The gut microbiota is likely to play a pivotal role in the establishment of host-pathogen crosstalk, ultimately shaping the intestinal immune responses after infection [48,49,50]. Previous data have indicated that ETEC-induced diarrhea inhibits intestinal immune responses in the jejunum [34, 51]. Numerous investigations have shown that intestinal pathogens have evolved mechanisms to subvert intestinal immunity by secreting toxins to intestine after colonization [52,53,54]. To colonize to gut mucosal surfaces, pathogens need to inhibit intestinal immunity [53, 55]. In piglets, ETEC induced diarrhea inhibits the activation of the NF-κB pathway and MAPK pathway [34]. ETEC induced diarrhea decreases the expression of innate immune factors, including Tlrs [34, 56]. The inhibition of jejunal immune response in ETEC induced diarrheal piglets might be from the changed jejunal microbiota because they show decreased cell motility and flagellar assembly, which may mean decreased stimulation to the jejunum from jejunum microbiota.
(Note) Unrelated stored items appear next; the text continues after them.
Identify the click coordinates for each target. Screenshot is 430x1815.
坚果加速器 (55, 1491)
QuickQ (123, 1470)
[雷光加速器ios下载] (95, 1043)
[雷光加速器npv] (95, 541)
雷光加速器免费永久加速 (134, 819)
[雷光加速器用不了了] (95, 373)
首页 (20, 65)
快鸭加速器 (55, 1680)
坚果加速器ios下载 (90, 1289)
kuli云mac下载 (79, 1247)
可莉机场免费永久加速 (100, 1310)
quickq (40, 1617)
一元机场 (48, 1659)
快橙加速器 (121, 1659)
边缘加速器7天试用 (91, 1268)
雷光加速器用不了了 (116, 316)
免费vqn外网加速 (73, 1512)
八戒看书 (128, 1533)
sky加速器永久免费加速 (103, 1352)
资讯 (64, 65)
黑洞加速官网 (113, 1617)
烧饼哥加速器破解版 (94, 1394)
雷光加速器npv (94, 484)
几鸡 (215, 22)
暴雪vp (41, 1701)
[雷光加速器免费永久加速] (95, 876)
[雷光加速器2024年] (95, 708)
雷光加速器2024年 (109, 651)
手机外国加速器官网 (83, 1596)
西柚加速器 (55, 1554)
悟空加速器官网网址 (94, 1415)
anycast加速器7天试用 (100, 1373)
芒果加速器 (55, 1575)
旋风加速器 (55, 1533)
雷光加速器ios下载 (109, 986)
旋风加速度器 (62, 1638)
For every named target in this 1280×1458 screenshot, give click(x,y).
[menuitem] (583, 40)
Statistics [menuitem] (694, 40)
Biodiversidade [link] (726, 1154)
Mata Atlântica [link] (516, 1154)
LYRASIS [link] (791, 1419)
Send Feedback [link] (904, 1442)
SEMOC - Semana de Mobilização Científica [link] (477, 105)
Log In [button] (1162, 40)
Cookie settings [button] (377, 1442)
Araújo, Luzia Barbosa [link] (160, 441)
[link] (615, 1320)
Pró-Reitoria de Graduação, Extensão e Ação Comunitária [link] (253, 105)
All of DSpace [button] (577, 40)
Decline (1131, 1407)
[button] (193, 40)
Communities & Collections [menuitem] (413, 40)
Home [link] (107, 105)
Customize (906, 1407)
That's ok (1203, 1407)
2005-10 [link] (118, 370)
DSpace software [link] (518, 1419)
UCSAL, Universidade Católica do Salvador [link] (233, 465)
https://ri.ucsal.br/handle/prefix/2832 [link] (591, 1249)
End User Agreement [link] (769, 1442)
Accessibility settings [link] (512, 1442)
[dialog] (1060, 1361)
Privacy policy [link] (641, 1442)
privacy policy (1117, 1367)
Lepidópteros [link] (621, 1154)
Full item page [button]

Flagellar filament assembly is important for flagellin expressing bacteria, such as α and ε Proteobacteria, to efficiently infect mammalian hosts [57, 58]. TLR5 recognizes bacterial flagellin and activates host inflammatory responses to bacteria [57, 58], thus it is not surprising to found lower expression of Tlr5 in diarrheal piglets compared to the controls [34]. Furthermore, jejunal microbiota transplantation from diarrheal piglets to controls, which changes the gut microbiota to diarrheal situation, also induces lower expression of Tlr5 compared to the controls. This supports the hypotheses that the dysbiosis of gut microbiota mediates the immune responses in ETEC induced diarrhea. Indeed, a previous study also suggested that gut microbiota is necessary for the establishment of host-pathogen crosstalk, ultimately shaping the intestinal immune responses after infection [48, 50]. However, the lack of significant change in the expression of Tlr4 and Lyz-2 after jejunal microbiota transplantation indicates that the immune responses in ETEC induced diarrhea is not fully dependent on the dysbiosis of gut microbiota, but maybe also ETEC. However, the exact function of intestinal microbiota in the immune responses in piglet-ETEC interaction needs further investigations.

Conclusions

In conclusion, ETEC induced diarrhea is associated with the alteration of intestinal microbiota, including lower Bacteroidetes: Firmicutes ratio and microbiota diversity in the jejunum and feces, and lower Prevotella in the feces, but higher percentage of Lactococcus in the jejunum, and Escherichia-Shigella in the feces. Such alteration of intestinal microbiota mediates some aspects of pathogenesis in ETEC induced diarrhea. Our data also suggest there is a specific, preexisting microbial balance that predisposes or protects against ETEC induced diarrhea. It may be fruitful to attempt to treat ETEC induced diarrhea by modulating the gut microbiota.